The task :: Convert the listing below into a numbered list with one entry per line, leaving out any blank lines.

Record excerpts ::
[start]
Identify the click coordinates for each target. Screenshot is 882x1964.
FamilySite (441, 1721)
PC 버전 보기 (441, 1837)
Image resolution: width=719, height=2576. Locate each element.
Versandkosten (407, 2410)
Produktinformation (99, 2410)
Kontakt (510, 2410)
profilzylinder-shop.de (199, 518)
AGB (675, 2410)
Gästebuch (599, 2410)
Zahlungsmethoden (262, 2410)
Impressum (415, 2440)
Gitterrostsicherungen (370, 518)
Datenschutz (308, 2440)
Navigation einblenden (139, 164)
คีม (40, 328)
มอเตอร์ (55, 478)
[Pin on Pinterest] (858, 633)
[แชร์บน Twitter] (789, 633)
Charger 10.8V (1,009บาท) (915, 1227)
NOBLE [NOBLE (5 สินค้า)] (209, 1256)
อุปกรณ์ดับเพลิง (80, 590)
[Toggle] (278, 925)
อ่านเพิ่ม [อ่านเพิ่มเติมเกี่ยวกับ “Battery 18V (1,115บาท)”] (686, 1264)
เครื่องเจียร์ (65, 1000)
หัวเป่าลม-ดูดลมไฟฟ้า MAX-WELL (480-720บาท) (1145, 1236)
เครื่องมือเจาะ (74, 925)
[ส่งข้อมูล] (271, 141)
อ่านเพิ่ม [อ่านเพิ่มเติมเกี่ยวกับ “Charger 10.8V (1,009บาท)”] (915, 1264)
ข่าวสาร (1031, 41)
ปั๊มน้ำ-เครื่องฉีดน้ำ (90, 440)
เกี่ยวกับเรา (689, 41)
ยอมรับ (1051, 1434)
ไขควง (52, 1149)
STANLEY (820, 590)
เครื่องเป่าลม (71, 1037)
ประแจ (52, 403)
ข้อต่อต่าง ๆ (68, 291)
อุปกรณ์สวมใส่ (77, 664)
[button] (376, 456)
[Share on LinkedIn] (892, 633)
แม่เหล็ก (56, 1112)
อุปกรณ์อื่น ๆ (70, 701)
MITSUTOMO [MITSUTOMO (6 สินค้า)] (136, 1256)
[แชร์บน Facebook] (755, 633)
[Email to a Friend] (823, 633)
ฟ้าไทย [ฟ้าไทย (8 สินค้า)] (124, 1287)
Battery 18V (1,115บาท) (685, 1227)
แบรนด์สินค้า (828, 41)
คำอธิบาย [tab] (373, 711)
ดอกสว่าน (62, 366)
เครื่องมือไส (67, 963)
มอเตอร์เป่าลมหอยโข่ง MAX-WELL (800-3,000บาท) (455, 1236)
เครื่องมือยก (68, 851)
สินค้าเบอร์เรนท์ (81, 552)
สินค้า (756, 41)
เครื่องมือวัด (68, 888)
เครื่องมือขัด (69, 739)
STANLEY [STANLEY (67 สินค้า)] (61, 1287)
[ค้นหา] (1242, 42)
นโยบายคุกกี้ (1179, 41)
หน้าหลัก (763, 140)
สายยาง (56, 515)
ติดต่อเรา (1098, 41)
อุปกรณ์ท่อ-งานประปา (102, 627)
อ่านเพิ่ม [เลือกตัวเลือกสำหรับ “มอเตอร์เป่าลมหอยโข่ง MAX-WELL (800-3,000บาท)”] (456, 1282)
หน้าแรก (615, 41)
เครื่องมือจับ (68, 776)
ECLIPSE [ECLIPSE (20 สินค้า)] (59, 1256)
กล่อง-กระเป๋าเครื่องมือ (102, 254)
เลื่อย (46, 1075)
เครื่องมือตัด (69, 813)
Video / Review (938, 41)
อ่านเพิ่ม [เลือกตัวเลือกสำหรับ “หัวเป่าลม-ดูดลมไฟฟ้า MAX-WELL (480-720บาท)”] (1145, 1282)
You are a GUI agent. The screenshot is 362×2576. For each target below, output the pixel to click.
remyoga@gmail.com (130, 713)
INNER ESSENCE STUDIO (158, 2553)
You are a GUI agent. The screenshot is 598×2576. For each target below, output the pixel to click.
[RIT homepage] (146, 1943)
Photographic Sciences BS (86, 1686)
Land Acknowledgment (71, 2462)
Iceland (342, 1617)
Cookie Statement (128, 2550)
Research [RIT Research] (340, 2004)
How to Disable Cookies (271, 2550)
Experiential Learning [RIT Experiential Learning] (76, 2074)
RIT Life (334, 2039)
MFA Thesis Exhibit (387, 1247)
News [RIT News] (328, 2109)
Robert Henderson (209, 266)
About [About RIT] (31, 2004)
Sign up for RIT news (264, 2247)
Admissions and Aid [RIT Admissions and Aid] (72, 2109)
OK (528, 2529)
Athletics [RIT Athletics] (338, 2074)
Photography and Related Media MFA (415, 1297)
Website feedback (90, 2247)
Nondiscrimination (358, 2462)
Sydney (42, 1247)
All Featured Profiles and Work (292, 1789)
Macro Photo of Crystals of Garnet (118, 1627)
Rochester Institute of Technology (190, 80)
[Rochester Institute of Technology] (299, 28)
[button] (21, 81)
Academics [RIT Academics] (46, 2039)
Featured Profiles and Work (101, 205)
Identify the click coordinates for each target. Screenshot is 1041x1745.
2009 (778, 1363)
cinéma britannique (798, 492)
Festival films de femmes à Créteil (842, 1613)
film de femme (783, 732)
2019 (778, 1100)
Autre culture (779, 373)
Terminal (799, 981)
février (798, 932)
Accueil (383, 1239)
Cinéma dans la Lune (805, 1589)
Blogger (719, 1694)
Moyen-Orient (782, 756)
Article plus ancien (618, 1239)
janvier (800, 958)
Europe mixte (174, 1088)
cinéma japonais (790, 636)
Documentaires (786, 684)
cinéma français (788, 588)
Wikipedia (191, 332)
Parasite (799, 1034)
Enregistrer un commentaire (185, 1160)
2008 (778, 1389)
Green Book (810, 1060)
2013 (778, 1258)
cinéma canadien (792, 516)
[end]
Completed exercise ::
1. Identify the click coordinates for each target. Screenshot is 882x1964.
2. FamilySite (441, 1721)
3. PC 버전 보기 (441, 1837)
4. Image resolution: width=719, height=2576. Locate each element.
5. Versandkosten (407, 2410)
6. Produktinformation (99, 2410)
7. Kontakt (510, 2410)
8. profilzylinder-shop.de (199, 518)
9. AGB (675, 2410)
10. Gästebuch (599, 2410)
11. Zahlungsmethoden (262, 2410)
12. Impressum (415, 2440)
13. Gitterrostsicherungen (370, 518)
14. Datenschutz (308, 2440)
15. Navigation einblenden (139, 164)
16. คีม (40, 328)
17. มอเตอร์ (55, 478)
18. [Pin on Pinterest] (858, 633)
19. [แชร์บน Twitter] (789, 633)
20. Charger 10.8V (1,009บาท) (915, 1227)
21. NOBLE [NOBLE (5 สินค้า)] (209, 1256)
22. อุปกรณ์ดับเพลิง (80, 590)
23. [Toggle] (278, 925)
24. อ่านเพิ่ม [อ่านเพิ่มเติมเกี่ยวกับ “Battery 18V (1,115บาท)”] (686, 1264)
25. เครื่องเจียร์ (65, 1000)
26. หัวเป่าลม-ดูดลมไฟฟ้า MAX-WELL (480-720บาท) (1145, 1236)
27. เครื่องมือเจาะ (74, 925)
28. [ส่งข้อมูล] (271, 141)
29. อ่านเพิ่ม [อ่านเพิ่มเติมเกี่ยวกับ “Charger 10.8V (1,009บาท)”] (915, 1264)
30. ข่าวสาร (1031, 41)
31. ปั๊มน้ำ-เครื่องฉีดน้ำ (90, 440)
32. เกี่ยวกับเรา (689, 41)
33. ยอมรับ (1051, 1434)
34. ไขควง (52, 1149)
35. STANLEY (820, 590)
36. เครื่องเป่าลม (71, 1037)
37. ประแจ (52, 403)
38. ข้อต่อต่าง ๆ (68, 291)
39. อุปกรณ์สวมใส่ (77, 664)
40. [button] (376, 456)
41. [Share on LinkedIn] (892, 633)
42. แม่เหล็ก (56, 1112)
43. อุปกรณ์อื่น ๆ (70, 701)
44. MITSUTOMO [MITSUTOMO (6 สินค้า)] (136, 1256)
45. [แชร์บน Facebook] (755, 633)
46. [Email to a Friend] (823, 633)
47. ฟ้าไทย [ฟ้าไทย (8 สินค้า)] (124, 1287)
48. Battery 18V (1,115บาท) (685, 1227)
49. แบรนด์สินค้า (828, 41)
50. คำอธิบาย [tab] (373, 711)
51. ดอกสว่าน (62, 366)
52. เครื่องมือไส (67, 963)
53. มอเตอร์เป่าลมหอยโข่ง MAX-WELL (800-3,000บาท) (455, 1236)
54. เครื่องมือยก (68, 851)
55. สินค้าเบอร์เรนท์ (81, 552)
56. สินค้า (756, 41)
57. เครื่องมือวัด (68, 888)
58. เครื่องมือขัด (69, 739)
59. STANLEY [STANLEY (67 สินค้า)] (61, 1287)
60. [ค้นหา] (1242, 42)
61. นโยบายคุกกี้ (1179, 41)
62. หน้าหลัก (763, 140)
63. สายยาง (56, 515)
64. ติดต่อเรา (1098, 41)
65. อุปกรณ์ท่อ-งานประปา (102, 627)
66. อ่านเพิ่ม [เลือกตัวเลือกสำหรับ “มอเตอร์เป่าลมหอยโข่ง MAX-WELL (800-3,000บาท)”] (456, 1282)
67. หน้าแรก (615, 41)
68. เครื่องมือจับ (68, 776)
69. ECLIPSE [ECLIPSE (20 สินค้า)] (59, 1256)
70. กล่อง-กระเป๋าเครื่องมือ (102, 254)
71. เลื่อย (46, 1075)
72. เครื่องมือตัด (69, 813)
73. Video / Review (938, 41)
74. อ่านเพิ่ม [เลือกตัวเลือกสำหรับ “หัวเป่าลม-ดูดลมไฟฟ้า MAX-WELL (480-720บาท)”] (1145, 1282)
75. You are a GUI agent. The screenshot is 362×2576. For each target below, output the pixel to click.
76. remyoga@gmail.com (130, 713)
77. INNER ESSENCE STUDIO (158, 2553)
78. You are a GUI agent. The screenshot is 598×2576. For each target below, output the pixel to click.
79. [RIT homepage] (146, 1943)
80. Photographic Sciences BS (86, 1686)
81. Land Acknowledgment (71, 2462)
82. Iceland (342, 1617)
83. Cookie Statement (128, 2550)
84. Research [RIT Research] (340, 2004)
85. How to Disable Cookies (271, 2550)
86. Experiential Learning [RIT Experiential Learning] (76, 2074)
87. RIT Life (334, 2039)
88. MFA Thesis Exhibit (387, 1247)
89. News [RIT News] (328, 2109)
90. Robert Henderson (209, 266)
91. About [About RIT] (31, 2004)
92. Sign up for RIT news (264, 2247)
93. Admissions and Aid [RIT Admissions and Aid] (72, 2109)
94. OK (528, 2529)
95. Athletics [RIT Athletics] (338, 2074)
96. Photography and Related Media MFA (415, 1297)
97. Website feedback (90, 2247)
98. Nondiscrimination (358, 2462)
99. Sydney (42, 1247)
100. All Featured Profiles and Work (292, 1789)
101. Macro Photo of Crystals of Garnet (118, 1627)
102. Rochester Institute of Technology (190, 80)
103. [Rochester Institute of Technology] (299, 28)
104. [button] (21, 81)
105. Academics [RIT Academics] (46, 2039)
106. Featured Profiles and Work (101, 205)
107. Identify the click coordinates for each target. Screenshot is 1041x1745.
108. 2009 (778, 1363)
109. cinéma britannique (798, 492)
110. Festival films de femmes à Créteil (842, 1613)
111. film de femme (783, 732)
112. 2019 (778, 1100)
113. Autre culture (779, 373)
114. Terminal (799, 981)
115. février (798, 932)
116. Accueil (383, 1239)
117. Cinéma dans la Lune (805, 1589)
118. Blogger (719, 1694)
119. Moyen-Orient (782, 756)
120. Article plus ancien (618, 1239)
121. janvier (800, 958)
122. Europe mixte (174, 1088)
123. cinéma japonais (790, 636)
124. Documentaires (786, 684)
125. cinéma français (788, 588)
126. Wikipedia (191, 332)
127. Parasite (799, 1034)
128. Enregistrer un commentaire (185, 1160)
129. 2008 (778, 1389)
130. Green Book (810, 1060)
131. 2013 (778, 1258)
132. cinéma canadien (792, 516)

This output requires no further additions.